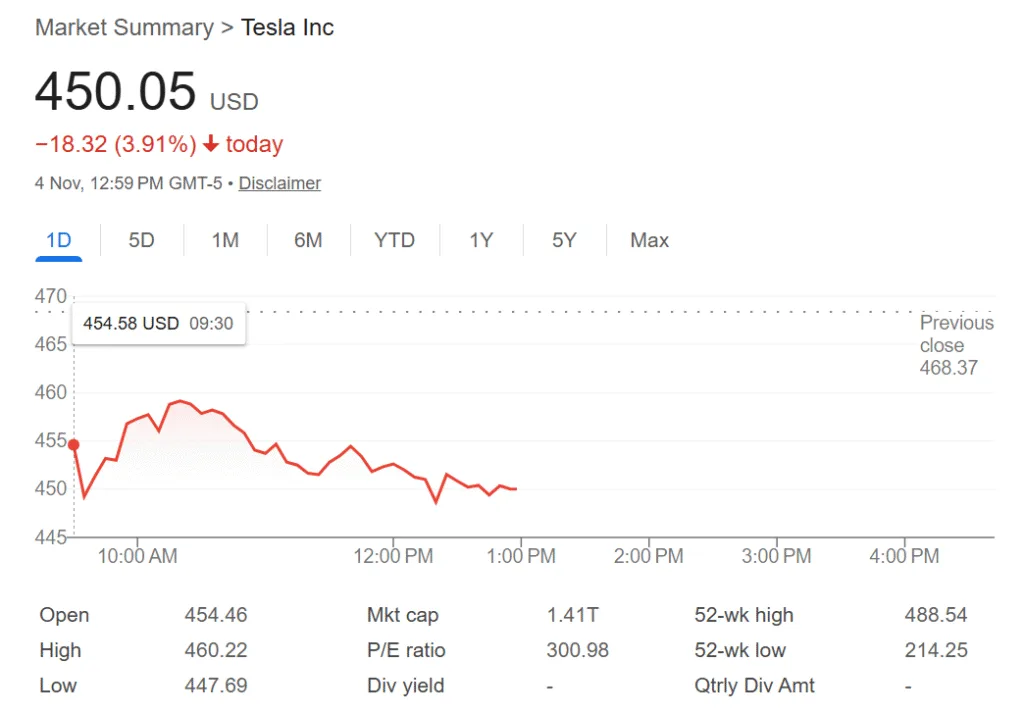Image resolution: width=1024 pixels, height=713 pixels.
Task: Select the 1D time range tab
Action: point(59,240)
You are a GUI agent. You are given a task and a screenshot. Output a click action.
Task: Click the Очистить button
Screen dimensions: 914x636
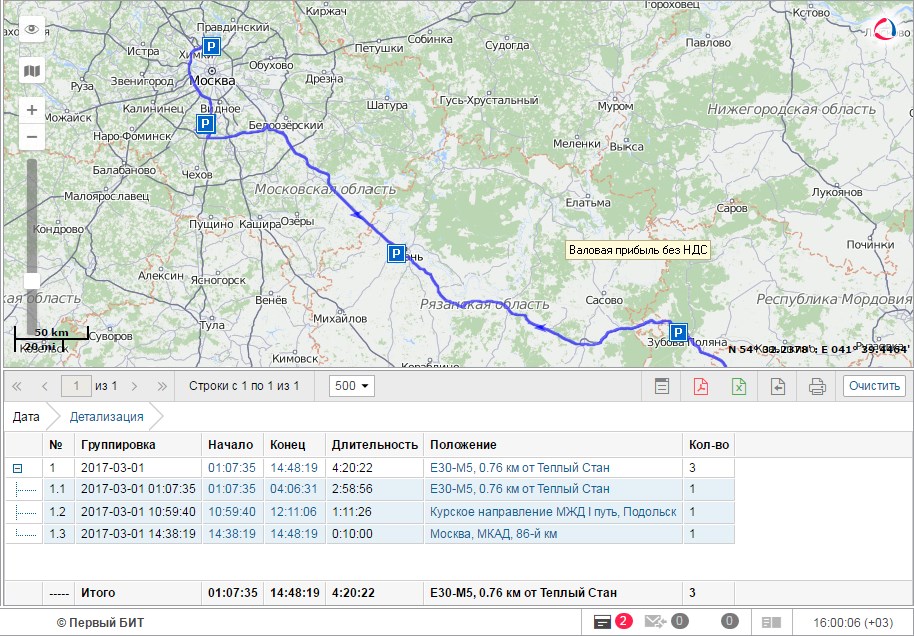point(874,386)
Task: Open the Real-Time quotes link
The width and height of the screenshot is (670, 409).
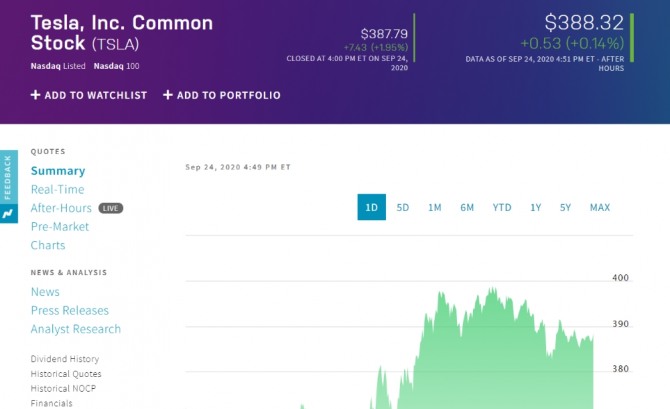Action: point(57,189)
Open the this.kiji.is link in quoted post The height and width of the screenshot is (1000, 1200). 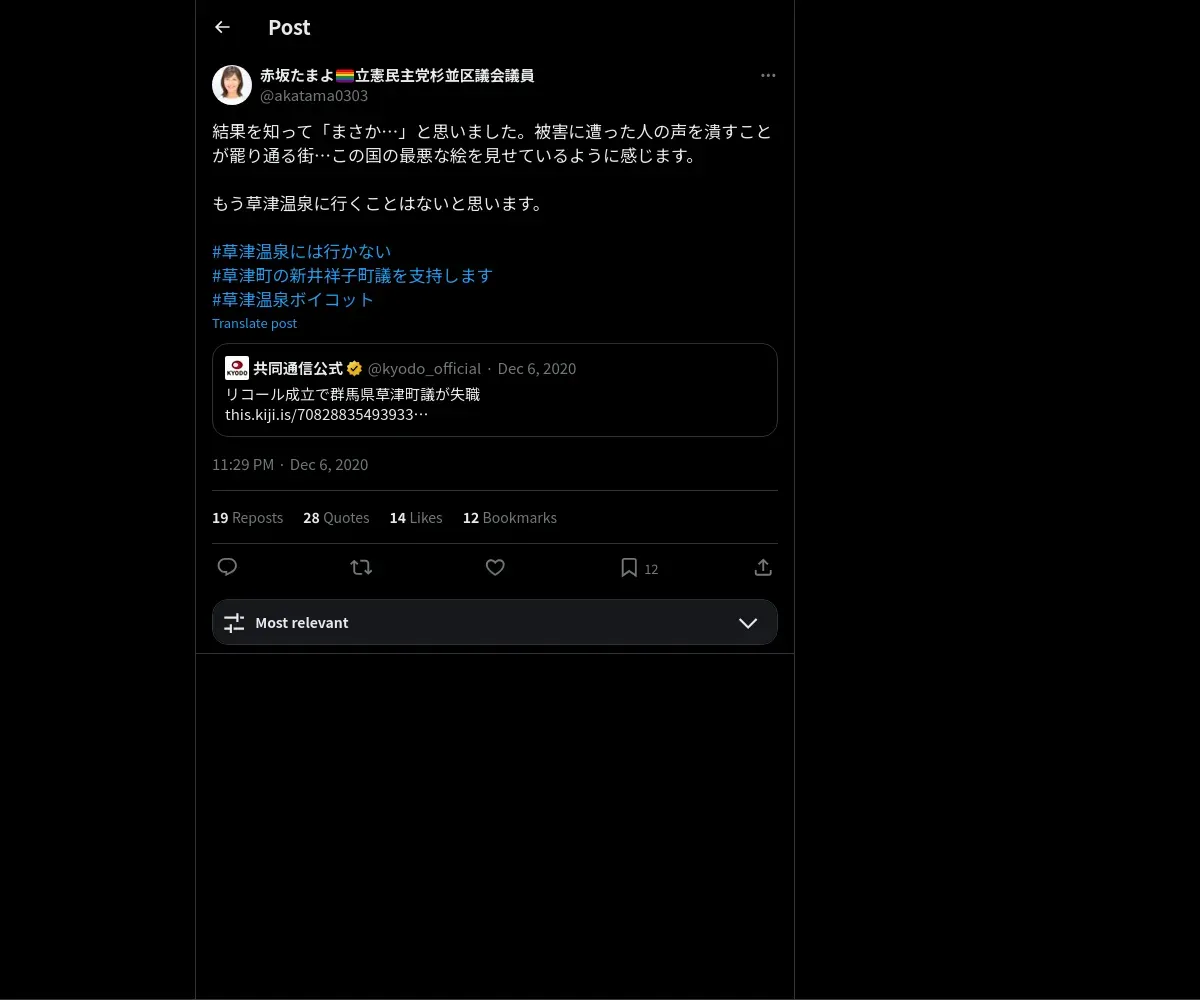327,414
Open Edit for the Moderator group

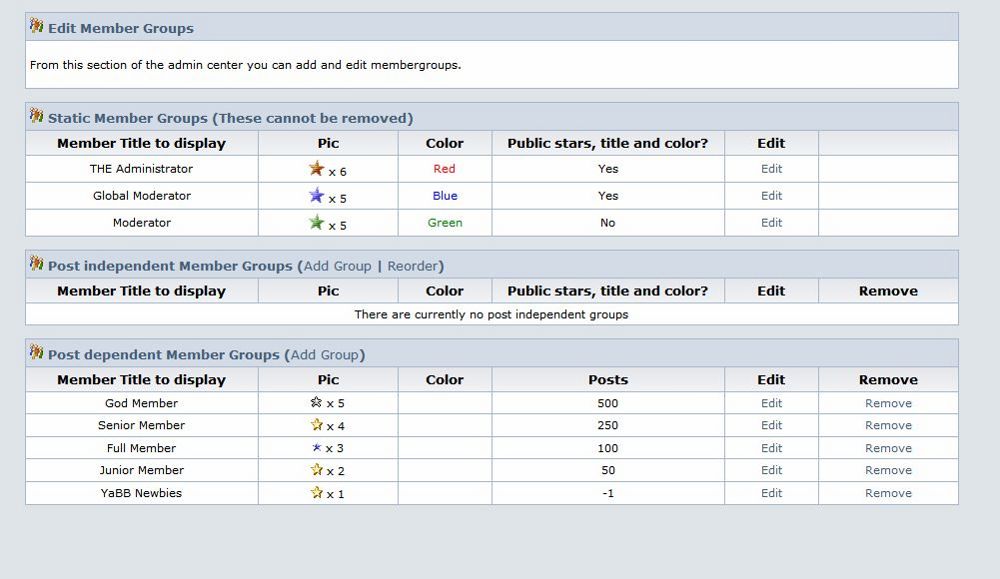coord(771,223)
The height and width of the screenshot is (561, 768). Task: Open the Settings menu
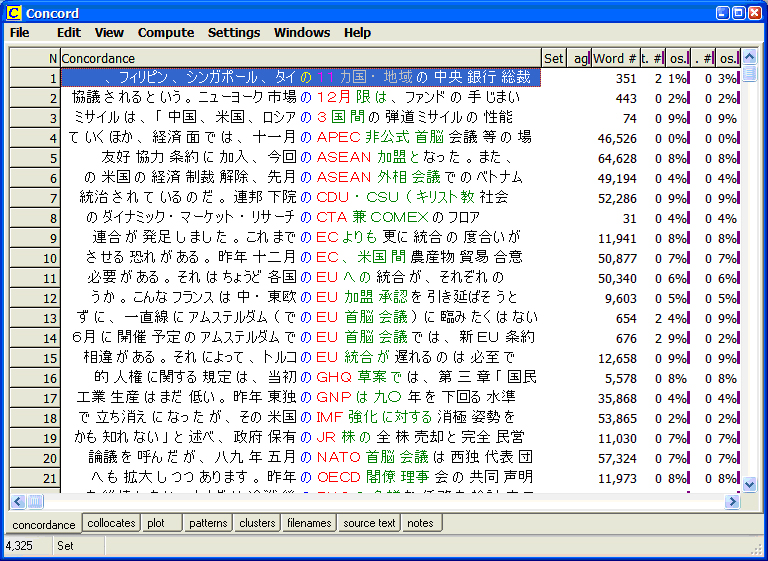[234, 33]
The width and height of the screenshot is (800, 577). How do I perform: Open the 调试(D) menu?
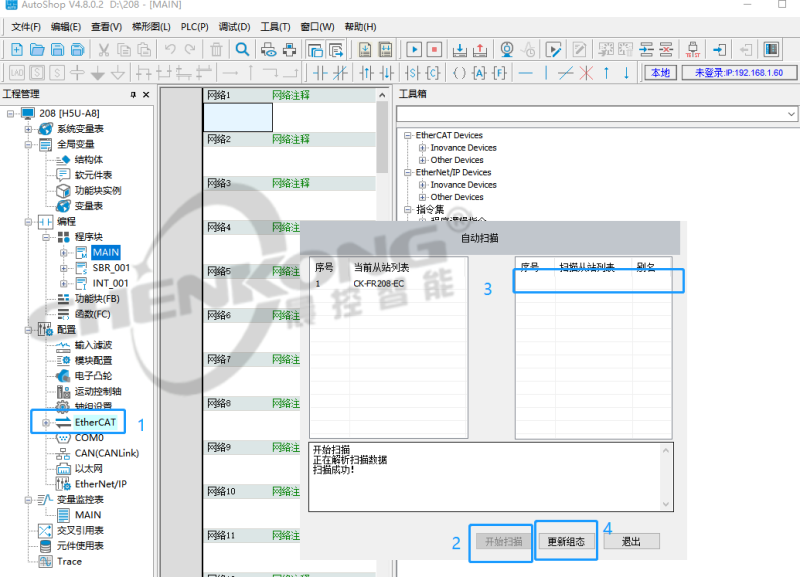(235, 27)
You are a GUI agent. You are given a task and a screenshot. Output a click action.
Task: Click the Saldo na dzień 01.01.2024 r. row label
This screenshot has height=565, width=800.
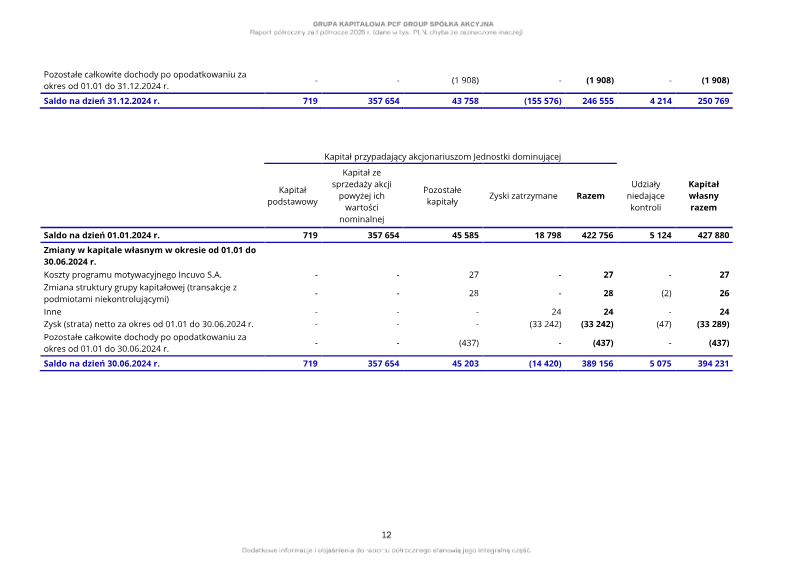click(x=102, y=235)
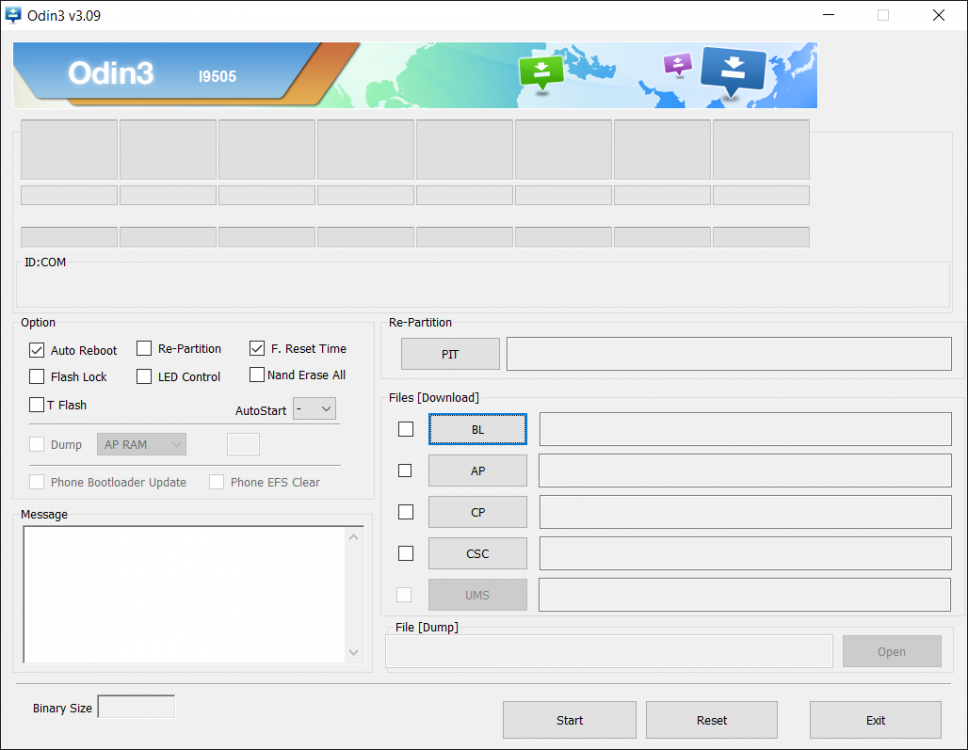Enable the Nand Erase All option
The height and width of the screenshot is (750, 968).
257,375
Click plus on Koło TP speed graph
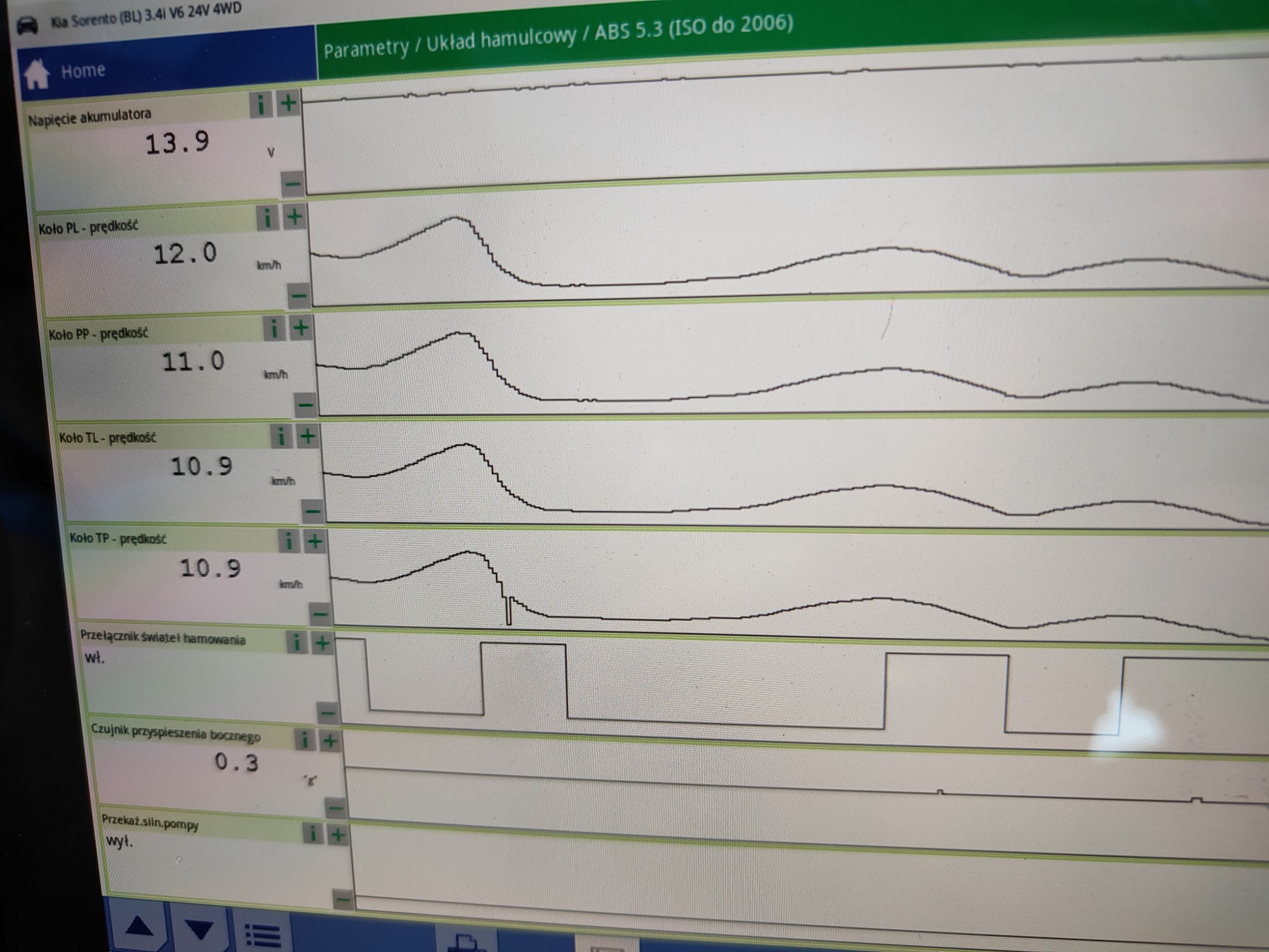The image size is (1269, 952). pyautogui.click(x=315, y=541)
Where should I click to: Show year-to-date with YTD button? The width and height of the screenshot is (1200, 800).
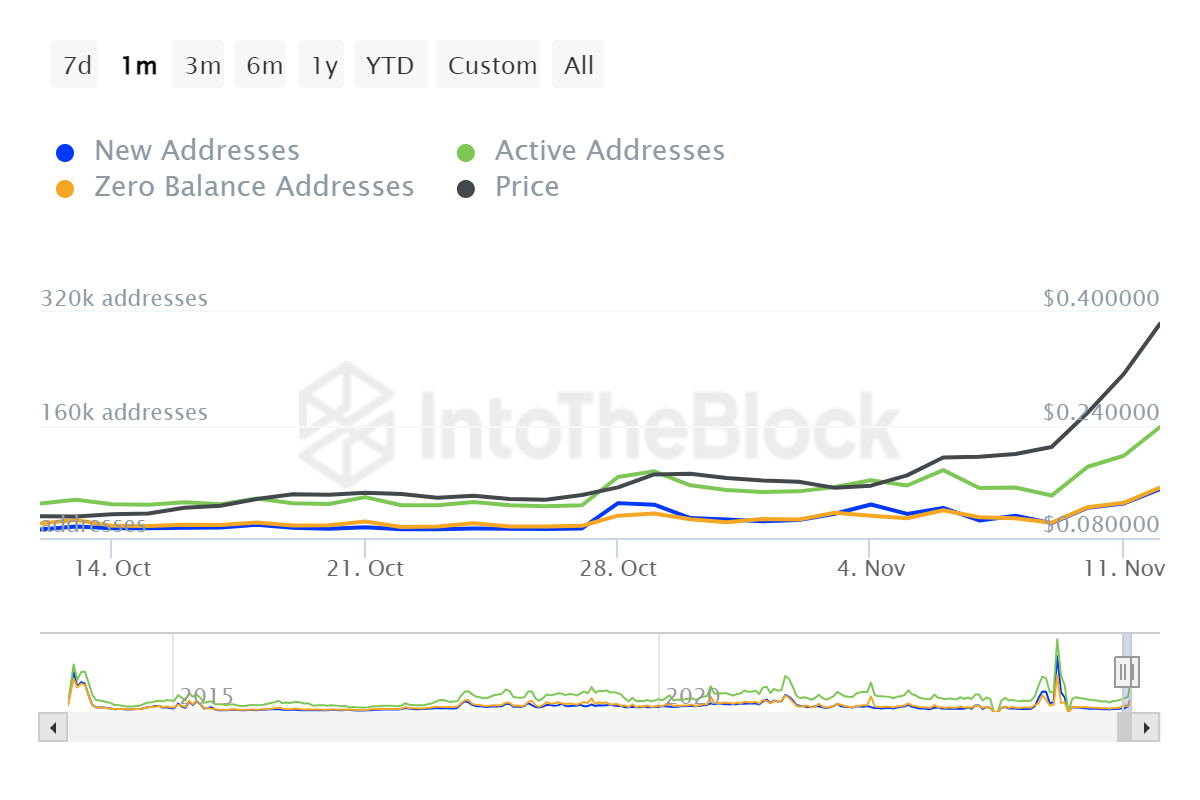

───

* THE PROBLEM: Copy the lines from the one containing "Click plus on Koło TP speed graph" through the end of the records, swapping "graph" for "chart" and changing nothing else. Omit the pictures from your copy.

* SOLVED EXERCISE:
Click plus on Koło TP speed chart
The image size is (1269, 952). pyautogui.click(x=315, y=541)
Where should I click to: Show year-to-date with YTD button? The width and height of the screenshot is (1200, 800).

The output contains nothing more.